The US dollar was modestly supported ahead of the US CPI release. Support was linked to a tech-led risk-off tone and short-term undervaluation versus G10 peers.
The CPI report was expected to have less market impact than the payrolls data. The Federal Reserve has indicated limited urgency to cut rates again.
January Cpi Expectations
January CPI was expected to match consensus at 0.3% month-on-month and 2.5% year-on-year for both headline and core CPI. This was expected to back recent hawkish repricing in Federal Reserve expectations.
Short-term undervaluation was described as a factor that could lift the dollar in the coming days. However, recent price action was said to point to selling into USD rallies and limited scope for recovery.
A recent US tech selloff was linked to a more supportive backdrop for the dollar. This was presented as evidence of returning safe-haven demand.

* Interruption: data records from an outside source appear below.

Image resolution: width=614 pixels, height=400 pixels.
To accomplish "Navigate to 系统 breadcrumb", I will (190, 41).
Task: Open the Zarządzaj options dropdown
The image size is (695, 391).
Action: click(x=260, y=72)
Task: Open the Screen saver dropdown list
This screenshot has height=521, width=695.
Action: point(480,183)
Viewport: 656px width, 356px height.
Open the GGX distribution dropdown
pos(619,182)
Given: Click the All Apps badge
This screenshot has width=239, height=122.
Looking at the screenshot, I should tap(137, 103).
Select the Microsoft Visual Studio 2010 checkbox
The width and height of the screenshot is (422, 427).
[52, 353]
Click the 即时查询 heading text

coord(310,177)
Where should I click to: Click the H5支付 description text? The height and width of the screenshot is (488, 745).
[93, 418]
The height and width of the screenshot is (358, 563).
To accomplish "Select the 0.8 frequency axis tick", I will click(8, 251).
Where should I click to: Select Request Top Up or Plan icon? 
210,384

The USD was described as cheap against most G10 currencies. Medium-term bearish sentiment was still noted as a factor that could drive selling on rallies.
Options Strategy Considerations
The dollar is getting a slight lift before the January inflation report, helped by a minor selloff in tech stocks. The Nasdaq 100 has pulled back 3% from its late January highs, pushing some capital towards the dollar’s relative safety. This temporary strength comes as the dollar appears cheap against other major currencies.

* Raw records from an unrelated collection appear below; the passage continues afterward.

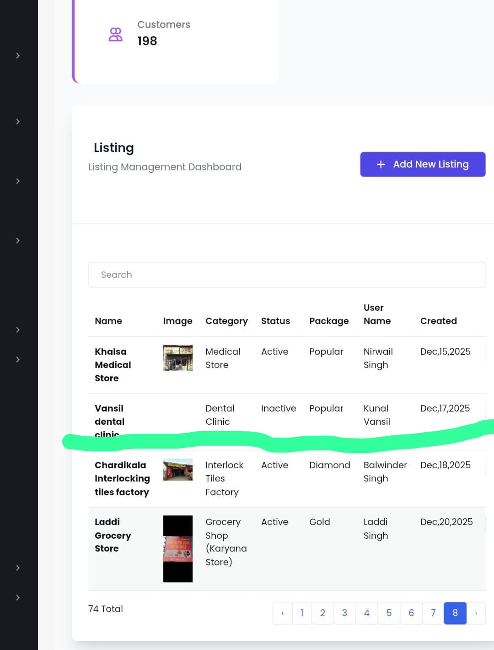This screenshot has width=494, height=650.
Task: Click the Package column header
Action: pos(329,321)
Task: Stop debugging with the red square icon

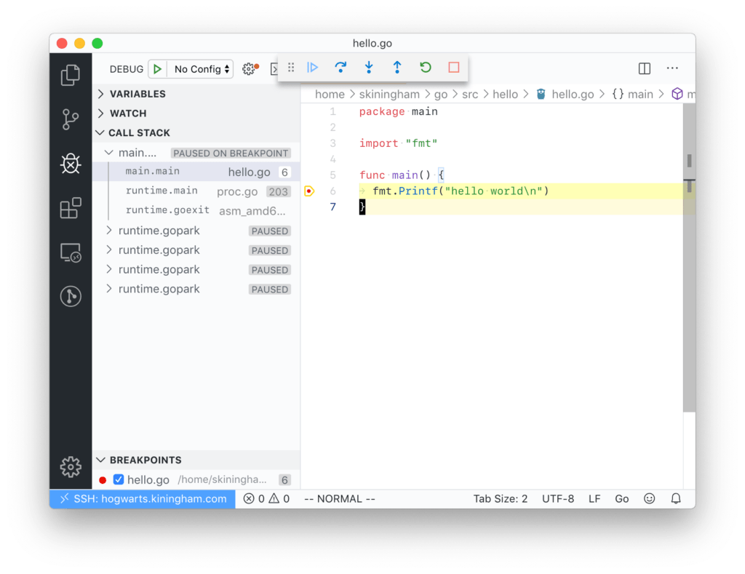Action: pyautogui.click(x=453, y=67)
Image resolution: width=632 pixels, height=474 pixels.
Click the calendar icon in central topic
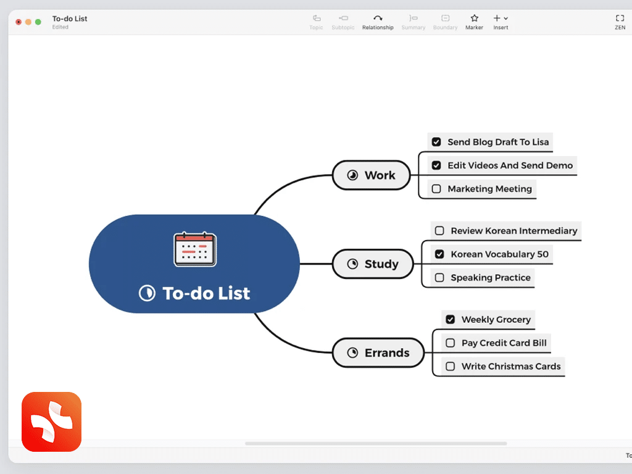click(x=195, y=249)
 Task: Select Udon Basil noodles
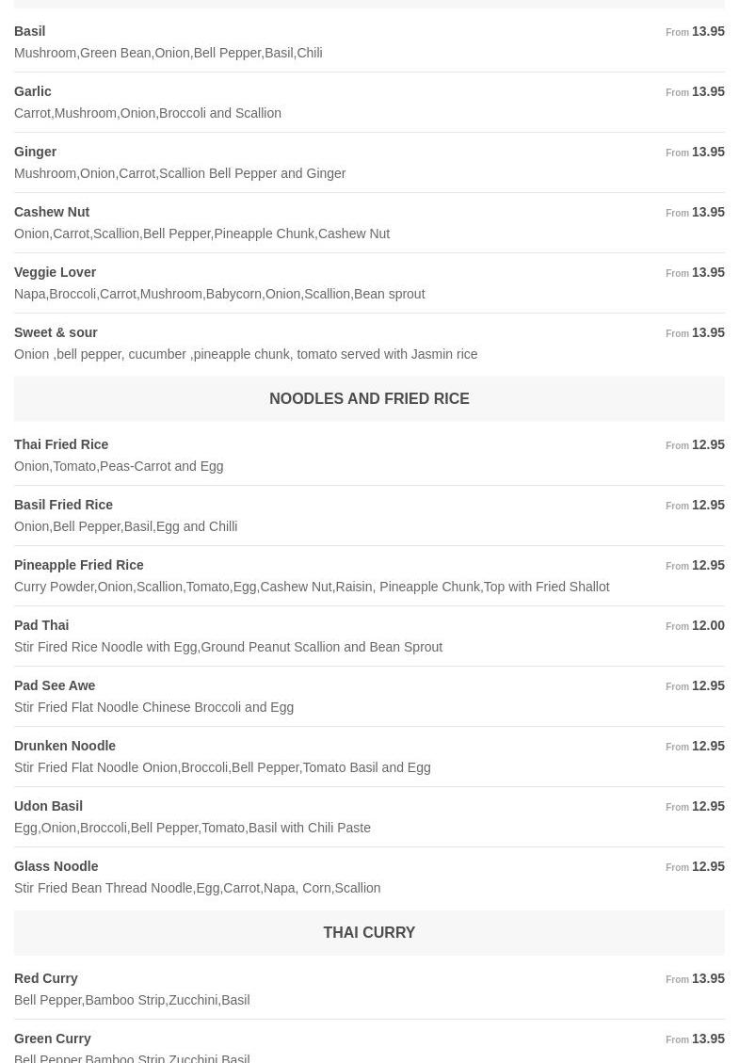49,806
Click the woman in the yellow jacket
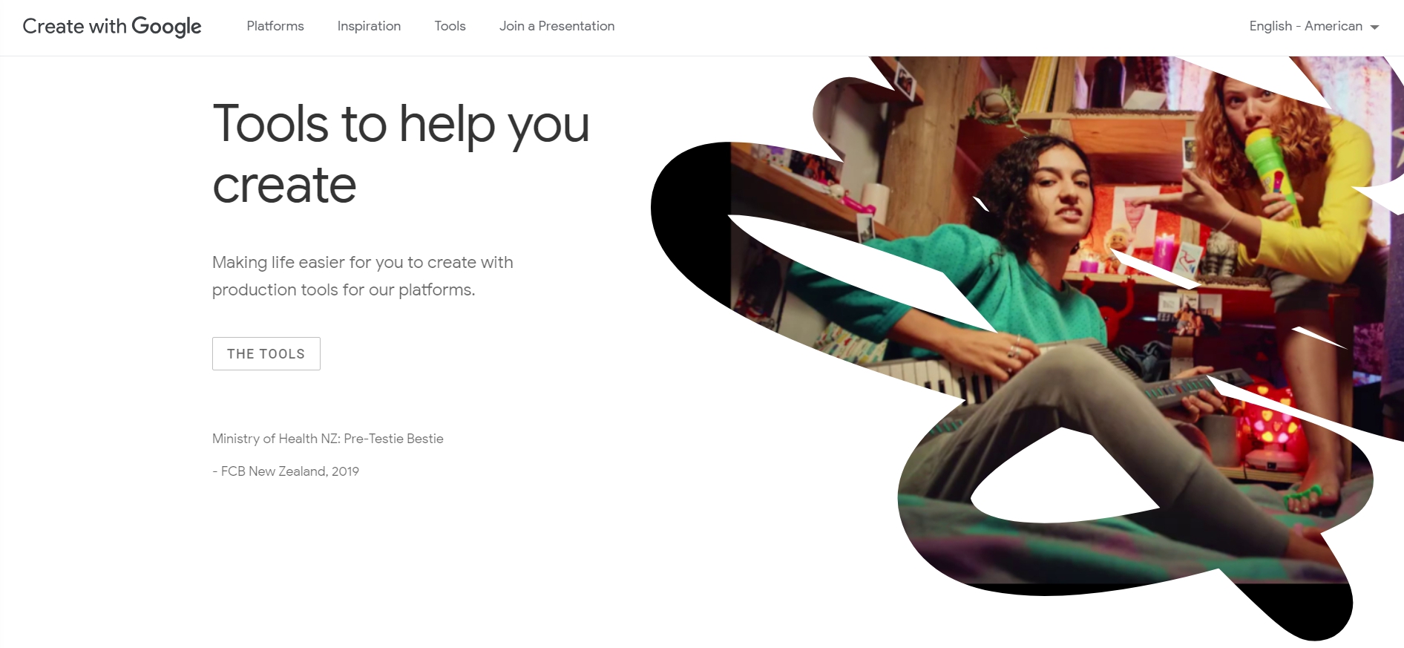 pos(1291,193)
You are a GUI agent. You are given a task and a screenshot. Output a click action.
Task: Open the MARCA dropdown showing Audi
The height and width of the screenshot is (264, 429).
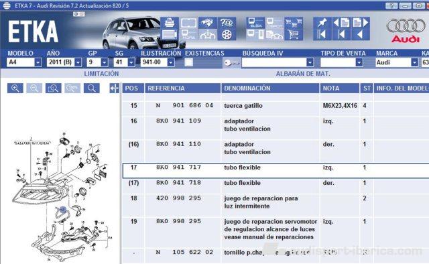click(415, 62)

We expect the upcoming Consumer Price Index to show inflation cooling to 2.5% year-over-year, which is in line with market consensus. This follows last week’s jobs report that showed a robust 225,000 new jobs, which has already pushed the market to scale back bets on a March rate cut. Fed funds futures now imply less than a 20% chance of a cut next month, supporting the dollar for now.
This dynamic creates an opportunity to sell into any dollar rallies that may follow the inflation data. A good strategy would be selling call options or establishing bear call spreads on the U.S. Dollar Index (DXY) at higher strike prices, such as the 105.50 level. This approach profits if the dollar’s strength fades as we believe the medium-term downward trend will resume.

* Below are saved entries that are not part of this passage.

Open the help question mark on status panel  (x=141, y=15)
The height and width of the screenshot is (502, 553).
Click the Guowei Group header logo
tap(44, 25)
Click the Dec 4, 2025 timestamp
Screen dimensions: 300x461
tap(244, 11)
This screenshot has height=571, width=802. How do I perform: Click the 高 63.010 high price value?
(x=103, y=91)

We saw a similar pattern for much of 2025, where periods of dollar strength were short-lived as the Federal Reserve’s easing cycle was the dominant theme. After cutting rates three times in 2025, the central bank is now on hold, but the broader path of least resistance for the dollar remains lower. This historical context from last year suggests current strength is likely temporary.
With the market more focused on the jobs data, implied volatility on major currency pairs like EUR/USD has compressed ahead of the inflation print. This could make buying short-term options, such as weekly straddles or strangles, relatively inexpensive. Such a position would allow traders to profit from a larger-than-expected price move in either direction.